■ **MATERIAL FOR THE TASK**
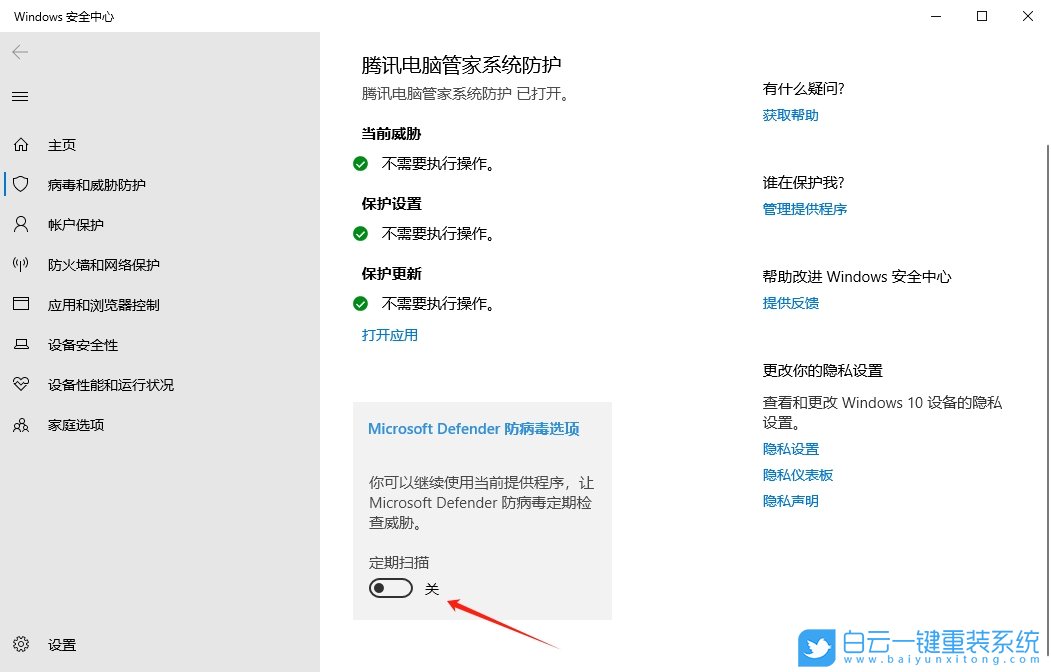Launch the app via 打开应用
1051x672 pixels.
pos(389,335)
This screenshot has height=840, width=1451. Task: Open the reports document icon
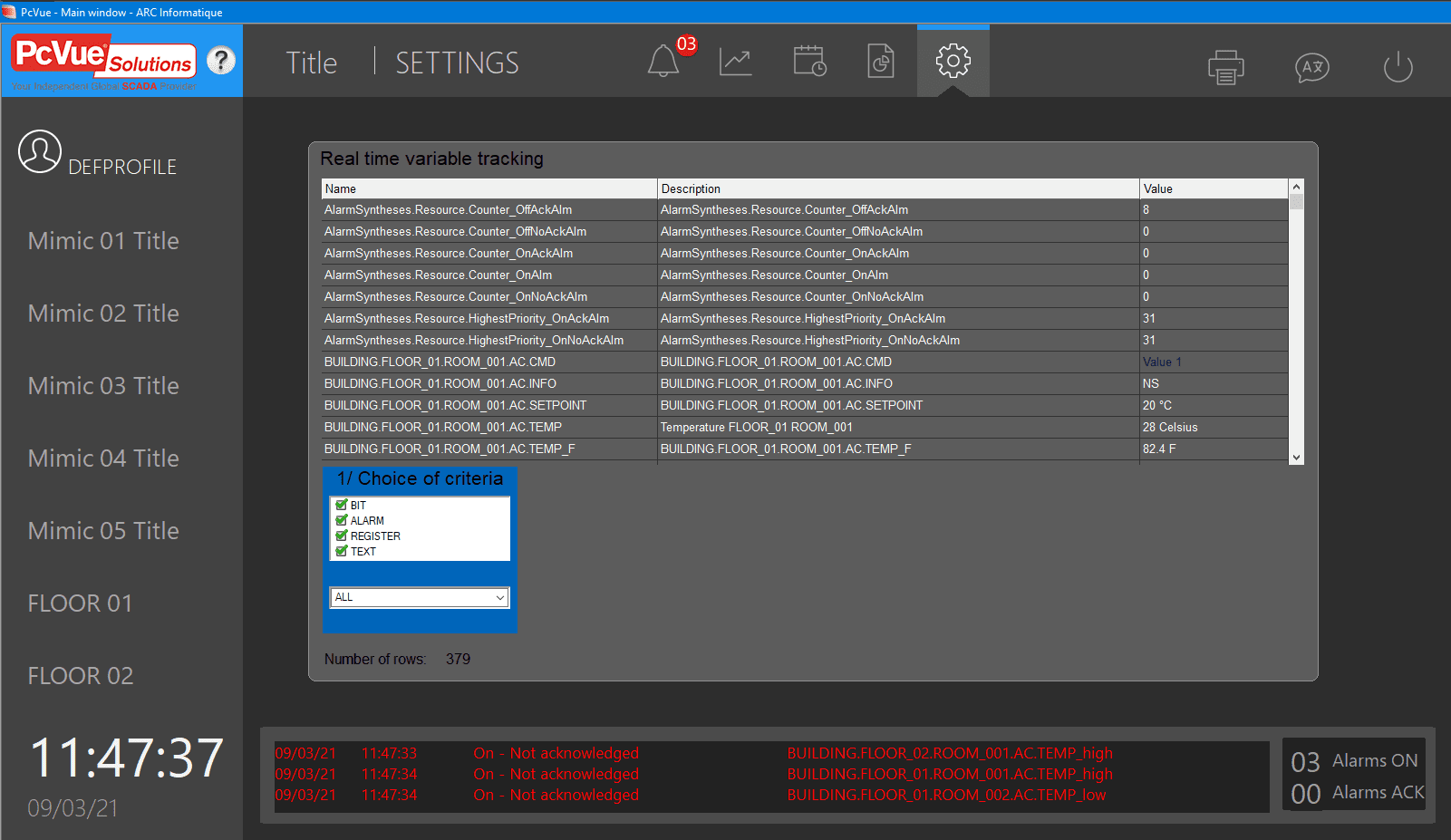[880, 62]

■ **EXERCISE**
Copy exactly, leaving out pictures, the lines from the line containing "This screenshot has" through the last line of the records.

■ **RESPONSE BELOW**
This screenshot has height=840, width=1451. Task: Open the reports document icon
[880, 62]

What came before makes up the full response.